• INSTRUCTION 1
In the thread on subquery flattening, restate the paragraph beginning "That said, it seems reasonable" more briefly, keeping its main facts.
• INSTRUCTION 2
According to the thread on subquery flattening, why isn't the example subquery flattenable?
• INSTRUCTION 3
Proceed with the thread on subquery flattening from where it stops.

• DOCUMENT TEXT
Jeffrey Lichtman wrote:
That said, it seems reasonable to think that the optimizer should at
least consider doing a hash join on the subquery, in which case the
join between T2 and T3 could be materialized and then a hash-join
could be done using the predicate x1.j = t1.i.
I think the best thing would be to flatten the subquery into the outer
query so that the optimizer will see it as just another join.
Based on logic in the code, the example query isn't flattenable. In
FromSubquery.preprocess(), there is a check to see if the subquery is flattenable:
/* Return if the FSqry is flattenable()
<snip>
*/
if ((gbl == null || gbl.size() == 0) &&
tableProperties == null &&
subquery.flattenableInFromSubquery(fromList))
{
...
}
"subquery" in the above code is a SelectNode, and the
flattenableInFromSubquery() method of SelectNode has the following:
...
if (this.fromList.size() > 1)
{
return false;
}
...
So the example subquery, which has two tables, isn't flattenable. Note that
even if it _was_ flattenable, the following code in TableOperatorNode.java will
still ultimately call extractSubquery:
leftResultSet = leftResultSet.preprocess(numTables, gbl, fromList);
/* If leftResultSet is a FromSubquery, then we must explicitly extract
* out the subquery (flatten it). (SelectNodes have their own
* method of flattening them.
*/
if (leftResultSet instanceof FromSubquery)
{
leftResultSet = <leftResultSet.extractSubquery(...)>
}
rightResultSet = rightResultSet.preprocess(numTables, gbl, fromList);
/* If rightResultSet is a FromSubquery, then we must explicitly extract
* out the subquery (flatten it). (SelectNodes have their own
* method of flattening them.

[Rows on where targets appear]
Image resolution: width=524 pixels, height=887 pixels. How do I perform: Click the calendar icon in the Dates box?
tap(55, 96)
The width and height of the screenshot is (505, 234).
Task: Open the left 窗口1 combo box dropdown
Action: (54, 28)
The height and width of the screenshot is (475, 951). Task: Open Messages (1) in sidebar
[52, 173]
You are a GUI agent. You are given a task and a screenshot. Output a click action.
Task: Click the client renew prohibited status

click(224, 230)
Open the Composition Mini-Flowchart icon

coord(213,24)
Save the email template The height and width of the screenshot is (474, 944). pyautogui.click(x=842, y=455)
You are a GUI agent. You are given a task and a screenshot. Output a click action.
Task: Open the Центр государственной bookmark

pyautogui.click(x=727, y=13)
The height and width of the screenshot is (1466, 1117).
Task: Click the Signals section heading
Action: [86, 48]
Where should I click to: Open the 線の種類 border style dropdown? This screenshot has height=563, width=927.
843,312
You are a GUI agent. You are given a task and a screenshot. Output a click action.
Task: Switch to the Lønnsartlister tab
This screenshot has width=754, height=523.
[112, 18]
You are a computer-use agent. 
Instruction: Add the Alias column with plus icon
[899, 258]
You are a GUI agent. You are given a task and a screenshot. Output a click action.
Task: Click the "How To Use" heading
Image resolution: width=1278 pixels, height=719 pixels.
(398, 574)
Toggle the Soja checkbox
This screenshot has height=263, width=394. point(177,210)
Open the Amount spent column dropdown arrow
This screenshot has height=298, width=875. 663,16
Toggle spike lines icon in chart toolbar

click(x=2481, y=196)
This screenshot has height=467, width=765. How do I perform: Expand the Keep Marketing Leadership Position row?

• RIGHT ANSWER 1
The optimizer should at least consider a hash join on the subquery. It could materialize the join between T2 and T3 and then hash-join on the predicate x1.j = t1.i.

• RIGHT ANSWER 2
It has two tables, and flattenableInFromSubquery() returns false when the from list holds more than one.

• RIGHT ANSWER 3
*/
if (rightResultSet instanceof FromSubquery)
{
rightResultSet = <rightResultSet.extractSubquery(...)>
}
So either way, we replace the FromSubquery w/ a PRN over a SelectNode, and hence
my earlier question.
Note also that the optimizer _does_ appear to consider this as "just another
join"--it has two optimizables, a FromBaseTable (T1) and a PRN (over the
subquery) and it's trying to find the right join order. What I was wondering is
why the optimizer doesn't ever consider a hash join in this case; the answer is
because the child of the PRN, which is a SelectNode, isn't an optimizable (as
per PRN.isMaterializable()).
That is, of course, just my understanding. Is there a different area that you
can think of where flattening should be occuring? Can you give more info about
where that flattening needs to be done?
BTW, in your example the subquery contains a Cartesian product. Is that
intentional?
Just an example ;)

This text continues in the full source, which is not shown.